In the play’s crunch scene her intention is to confront him with her suspicions, nay certainty, that he is a sexual predator. But the genius of Shanley’s writing is that it balances the accuser’s conviction against the scant evidence she has at her disposal. There was, she says, that time when she saw a boy withdraw from his touch when he placed a hand on the child’s shoulder. It was enough to set alarm bells ringing, and also direct the unworldly new teacher Sister James (Jessica Rhodes) to keep an eye open for anything that may be wrong in the school, but without any hint of what it is she is looking for.
Soon after, James notices that the school’s only African American boy is unusually subdued after he has been alone with the Father Flynn in the chapel. And that the child also smells of alcohol. That propels the Shanley’s work to its deserved status as one of the finest speak-truth-to-power plays ever written.

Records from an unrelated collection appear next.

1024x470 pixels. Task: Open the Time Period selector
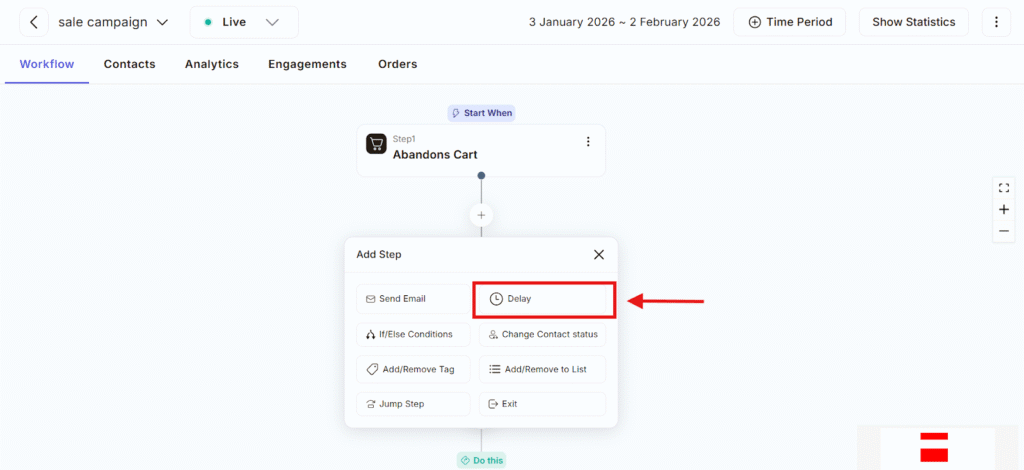pyautogui.click(x=789, y=22)
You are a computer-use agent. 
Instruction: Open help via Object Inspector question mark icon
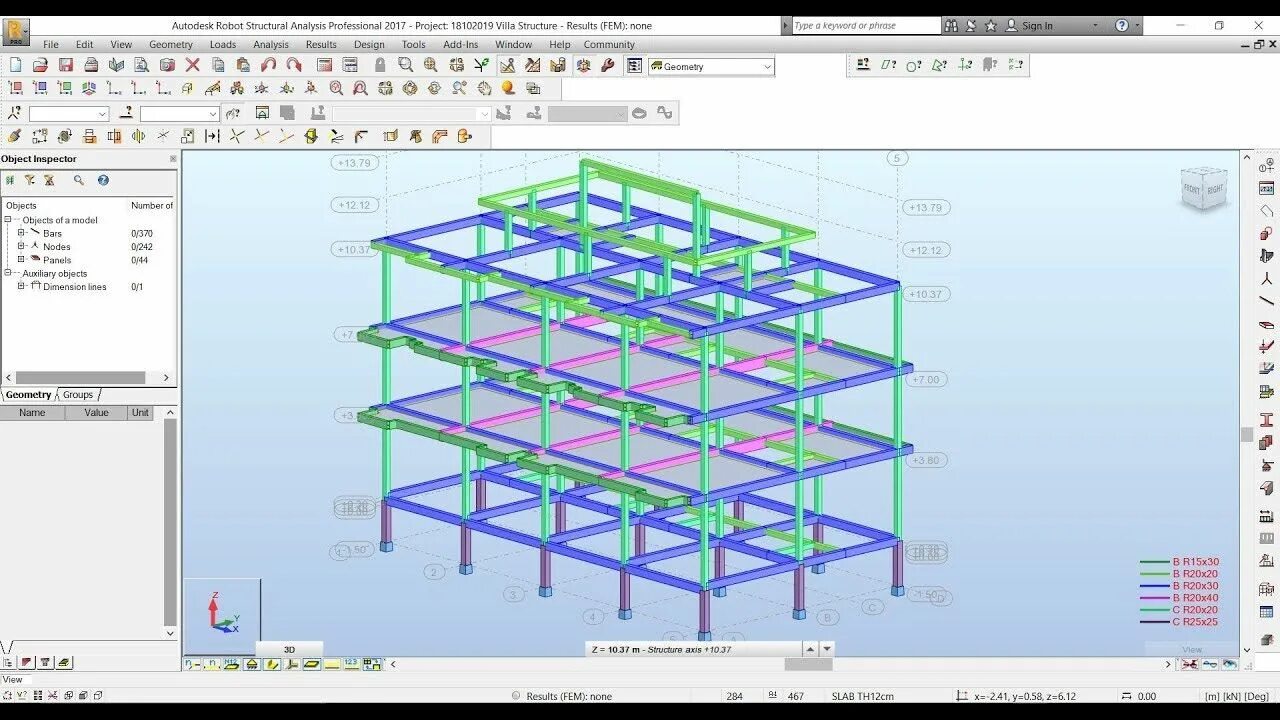coord(103,180)
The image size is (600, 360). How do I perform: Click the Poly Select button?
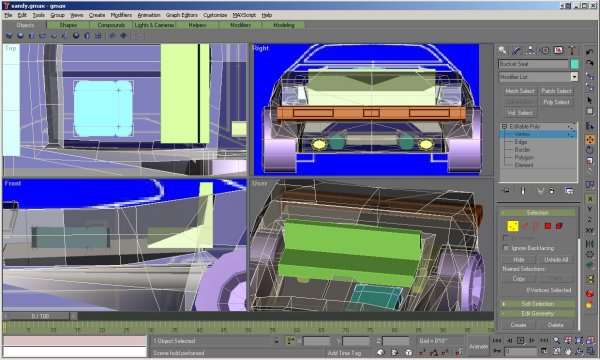(556, 102)
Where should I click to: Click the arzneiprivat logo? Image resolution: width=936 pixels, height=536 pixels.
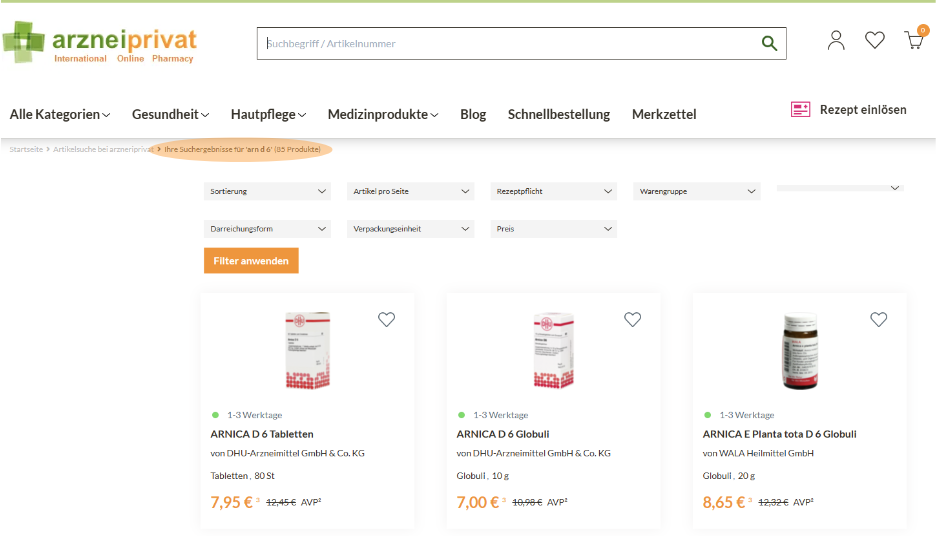point(100,43)

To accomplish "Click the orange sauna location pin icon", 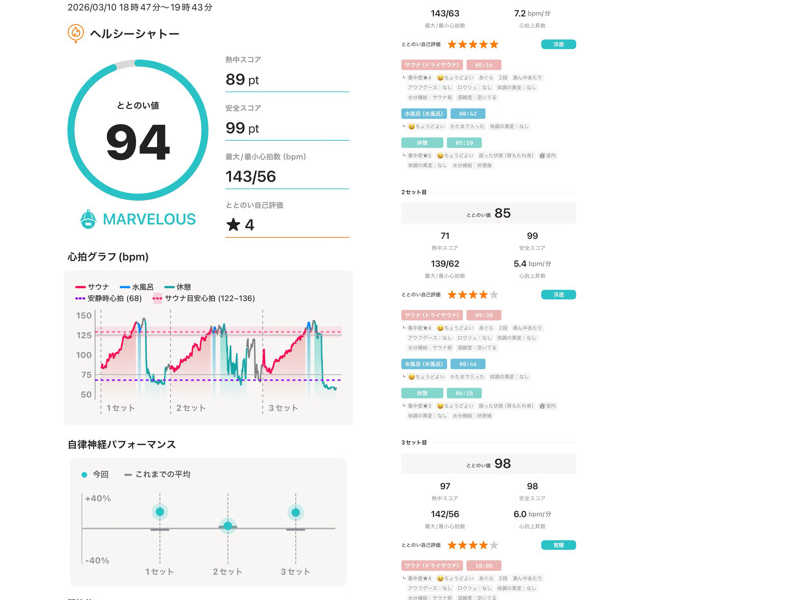I will 76,33.
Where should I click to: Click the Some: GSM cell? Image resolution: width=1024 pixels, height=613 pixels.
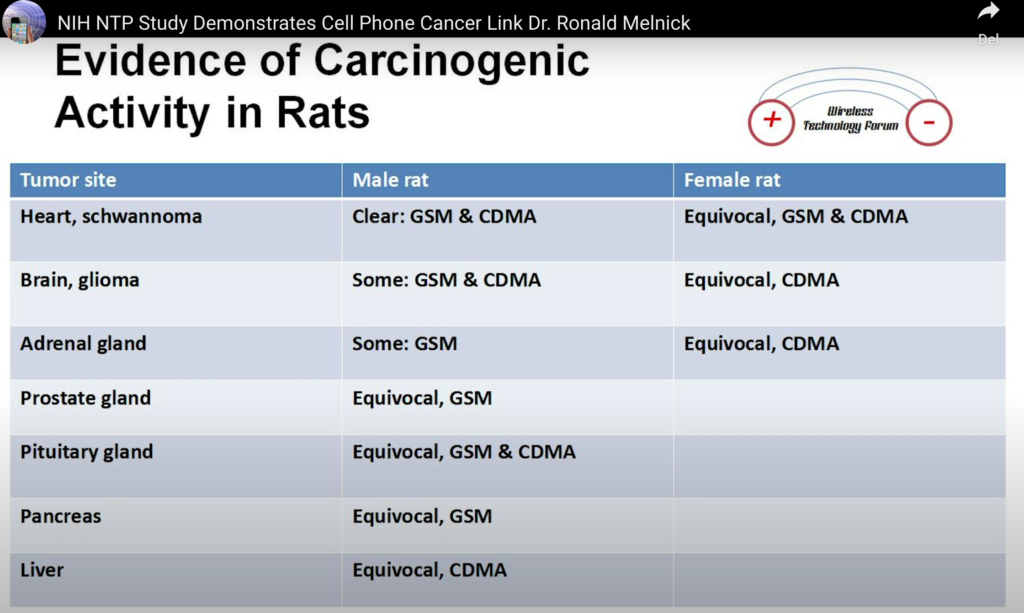404,344
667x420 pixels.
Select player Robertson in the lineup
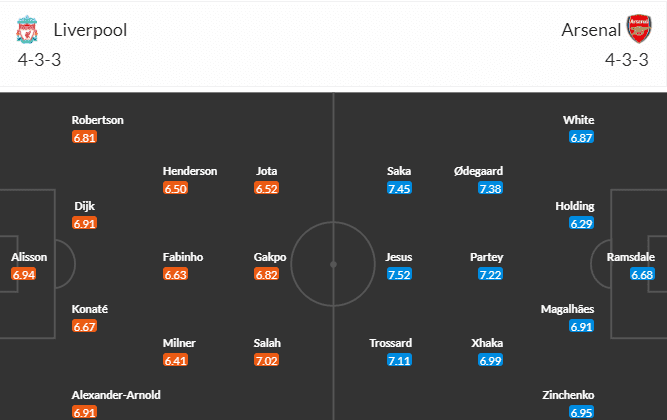tap(98, 120)
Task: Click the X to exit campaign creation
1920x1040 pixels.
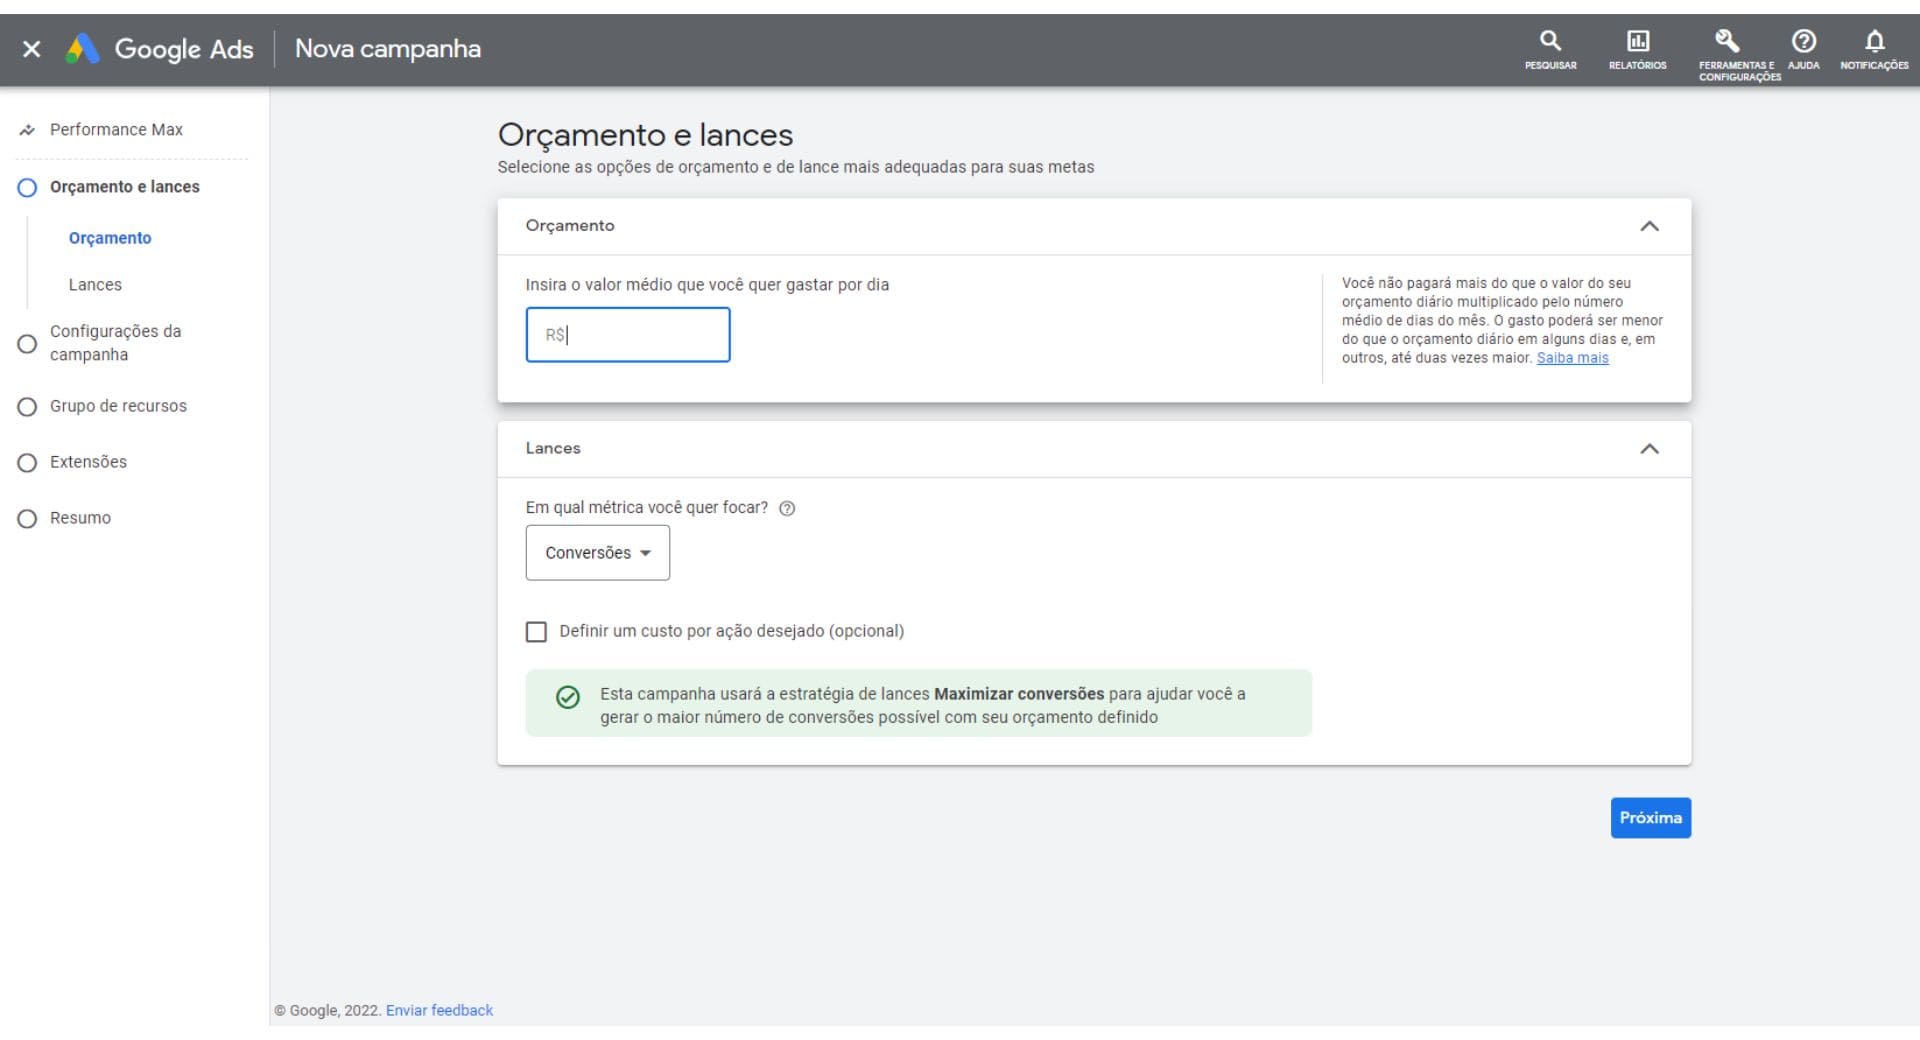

Joanna Scotcher’s excellent design is brimful of metaphor. The backdrop is a wall (of silence?) through which shines light in the shape of a cross. Dolan is on superb form. Heart and humour seep through the opaque, austere carapace of her character and clothes. There is also terrific support from Rebecca Scroggs as the mother of the allegedly abused student. Scroggs’s meek Mrs Muller provides a stunningly unexpected layer of moral complexity when she prefers to turn a blind eye to her son’s suffering, seeing it as the lesser of all the evils faced by a poor black kid growing up in the Bronx with a violent father.
“It’s only until June,” she says, keeping her eye on the prize that will enable her her son to graduate and so escape the traps life has set him. Spruell is also terrific as Flynn, transmitting just enough guilt to allow faith in the sister’s crusade, and just enough humanity to leave us — and her — with doubt.